Ancora quella dell’incredibile Nedo in “Ovosodo”, ancora di Virzì, e quella, trasformata in alcova, del mediocre “Volevo i pantaloni”; quella del commissario Trentini e del brigadiere Gargiulo in “Delitto a Porta Romana”, celeberrima avventura dell’allora maresciallo Nico Giraldi, a sua volta dotato di una 130 Abarth nel successivo “Delitto in formula uno”.

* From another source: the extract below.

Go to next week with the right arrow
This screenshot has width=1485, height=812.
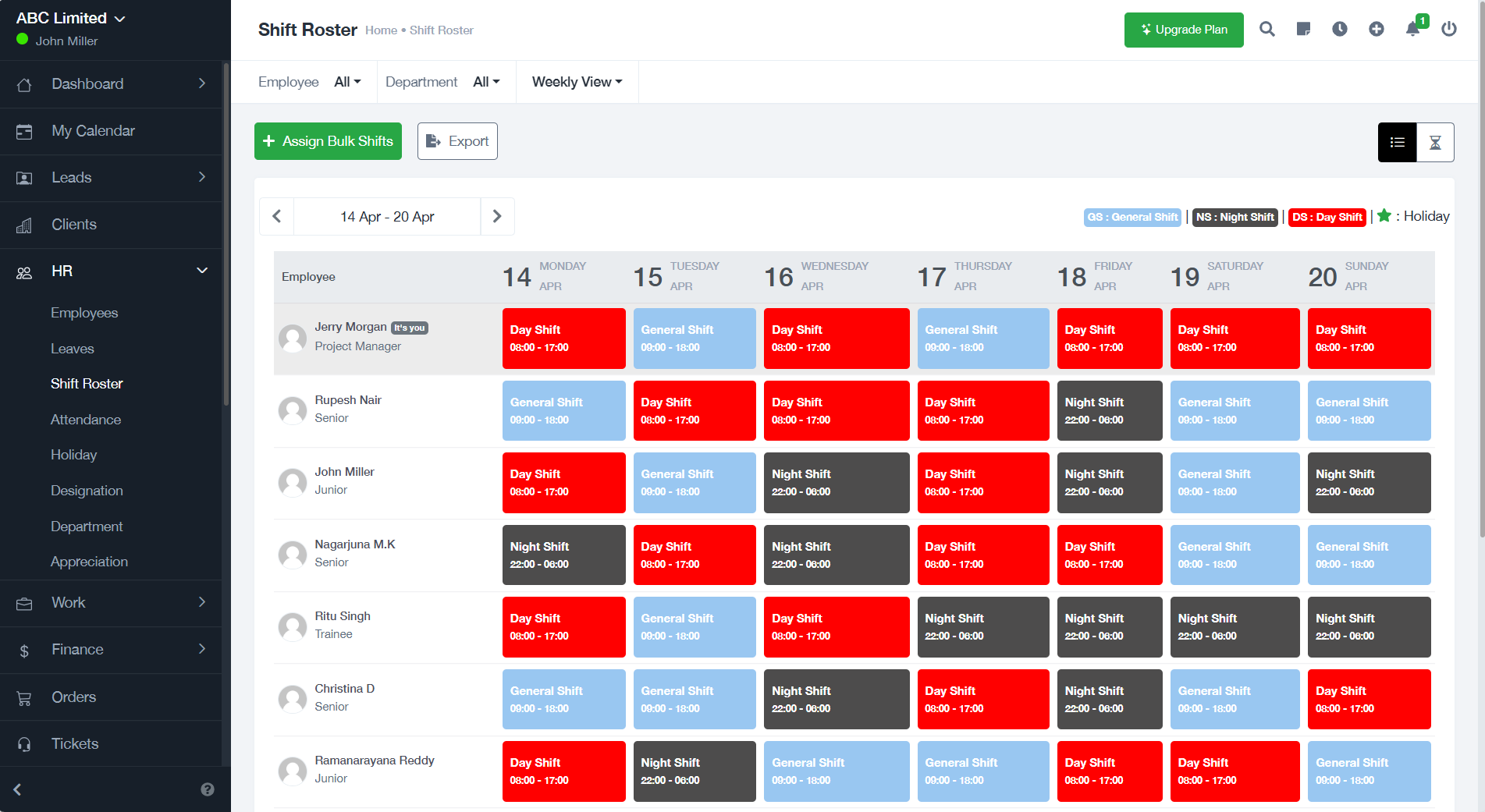497,216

La decappottabile rosso corallo di una radiosa Eleonora Giorgi in “Grand Hotel Excelsior” o la Nuova Ritmo pubblica di Alberto Sordi ne “Il tassinaro”, più tutte le “comparse”: di nuovo in livrea blu esercito in “Amici miei – Atto secondo” alle calcagna di quattro buontemponi dopo lo scherzo della Torre di Pisa, autocivetta da speronamento ne “Il bambino e il poliziotto” ancora di Verdone, taxi notturno nei vicoli di Roma ne “Il muro di gomma” o “targata Cartagine” in “Yuppies – Giovani di successo”; vettura personale del Dott. Diego Abatantuono, psichiatra, in “Strana la vita” di Giuseppe Bertolucci.
Perfino quella del nostro ottimo Franco Malerba, di professione astronauta, con cui una notte cadde in un fiume: il giorno successivo, ben “scolata”, ripartì al primo colpo, ed il nostro simpatico eroe, all’ultimo aggiornamento, non se ne era ancora liberato…

Perché allora non darle il suo più che meritato angolo di gloria tra le pagine di questo Sito, finalmente disposto a riconoscerle il merito di aver lasciato un segno indelebile nella storia dell’Auto Italiana?



Dedicato a tutti quei ferrivecchi che non ne possono più di vedere strada.